Hersey schrieb, eine nach ihm benannte Schule sei eine der größten Ehrungen, die er je erhalten habe.

Janu arbeitet derzeit an einem speziellen Hersey-Archiv, das in der Schulbibliothek untergebracht und der Öffentlichkeit online zur Verfügung gestellt wird. Es wird eine Fülle von Fotografien von Herseys vielen Reisen zur Schule enthalten (darunter mehrere von ihm, die die Schuljacke mit einem „H“ für das Husky-Maskottchen tragen); Korrespondenz zwischen Hersey und einer Reihe von Schulbeamten und Schülern; und Videos von Herseys Besuchen, einschließlich einiger der Reden, die er in den achtziger Jahren hielt. „Hersey war eine Privatperson – und das wollen wir natürlich respektieren. Aber ich denke, es ist gerade jetzt wichtig, dass die Leute den wirklichen Menschen hinter all dieser wichtigen Berichterstattung sehen“, sagte Janu. Blume, deren Vater für Walter Cronkite arbeitete und die ihre journalistische Karriere als Forscherin und Off-Air-Reporterin für Ted Koppel begann, sieht bei „Nightline“ einen Grund dafür, dass Hersey derzeit eine kleine Renaissance erlebt. „Seine Arbeit ist voller unbequemer Wahrheiten“, sagte sie. “Und in der Post-Trump-Ära ist sein Stil der Berichterstattung eine Art subtile Zurechtweisung des heutigen Trends des von den sozialen Medien getriebenen Journalismus im Sessel.”

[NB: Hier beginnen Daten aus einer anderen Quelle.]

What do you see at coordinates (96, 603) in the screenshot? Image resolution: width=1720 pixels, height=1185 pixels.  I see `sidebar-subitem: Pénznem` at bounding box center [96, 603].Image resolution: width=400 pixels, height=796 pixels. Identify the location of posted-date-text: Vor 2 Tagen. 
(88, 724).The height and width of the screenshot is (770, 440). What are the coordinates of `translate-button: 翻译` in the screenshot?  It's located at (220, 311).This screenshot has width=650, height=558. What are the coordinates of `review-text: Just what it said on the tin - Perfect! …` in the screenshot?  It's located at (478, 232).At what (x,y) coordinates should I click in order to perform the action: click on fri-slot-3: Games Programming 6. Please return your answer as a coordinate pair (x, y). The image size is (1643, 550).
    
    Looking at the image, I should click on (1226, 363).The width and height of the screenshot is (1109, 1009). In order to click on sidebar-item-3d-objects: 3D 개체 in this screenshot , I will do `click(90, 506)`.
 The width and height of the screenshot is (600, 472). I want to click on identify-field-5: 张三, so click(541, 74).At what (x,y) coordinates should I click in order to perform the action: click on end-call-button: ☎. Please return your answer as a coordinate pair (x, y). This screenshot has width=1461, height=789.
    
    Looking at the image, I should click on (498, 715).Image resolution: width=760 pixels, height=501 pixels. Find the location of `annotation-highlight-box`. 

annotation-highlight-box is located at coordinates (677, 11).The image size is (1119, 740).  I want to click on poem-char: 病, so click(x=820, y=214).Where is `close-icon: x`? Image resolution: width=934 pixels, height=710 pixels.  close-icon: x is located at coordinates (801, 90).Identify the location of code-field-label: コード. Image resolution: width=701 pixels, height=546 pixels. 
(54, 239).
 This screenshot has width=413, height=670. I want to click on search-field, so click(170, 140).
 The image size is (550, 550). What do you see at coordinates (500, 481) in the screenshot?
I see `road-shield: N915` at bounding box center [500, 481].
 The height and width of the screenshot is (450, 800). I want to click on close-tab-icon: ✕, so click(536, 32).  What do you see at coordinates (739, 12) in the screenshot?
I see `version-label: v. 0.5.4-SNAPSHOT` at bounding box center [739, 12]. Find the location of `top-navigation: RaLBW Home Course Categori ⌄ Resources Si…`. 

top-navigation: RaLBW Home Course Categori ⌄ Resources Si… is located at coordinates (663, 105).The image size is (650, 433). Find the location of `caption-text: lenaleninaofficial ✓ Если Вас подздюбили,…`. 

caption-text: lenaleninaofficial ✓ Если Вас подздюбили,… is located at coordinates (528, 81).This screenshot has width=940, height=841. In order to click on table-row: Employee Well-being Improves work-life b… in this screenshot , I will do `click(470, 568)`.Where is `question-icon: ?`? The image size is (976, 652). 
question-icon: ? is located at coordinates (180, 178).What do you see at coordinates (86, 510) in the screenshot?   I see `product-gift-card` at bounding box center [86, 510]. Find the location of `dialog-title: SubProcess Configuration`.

Was die Zeitkapsel betrifft, so war ihre Existenz lange vergessen, als sie vor elf Jahren von Schulbehörden bei einer Renovierung des Foyers des Gebäudes neu entdeckt wurde. Nachdem sie es ausgegraben und durchgesehen hatten, fügten die Schulbeamten mit nicht geringem Erstaunen einige weitere Gegenstände hinzu und ordneten dann an, es mit intaktem Inhalt wieder zu vergraben, damit eine neue Generation es entdecken kann.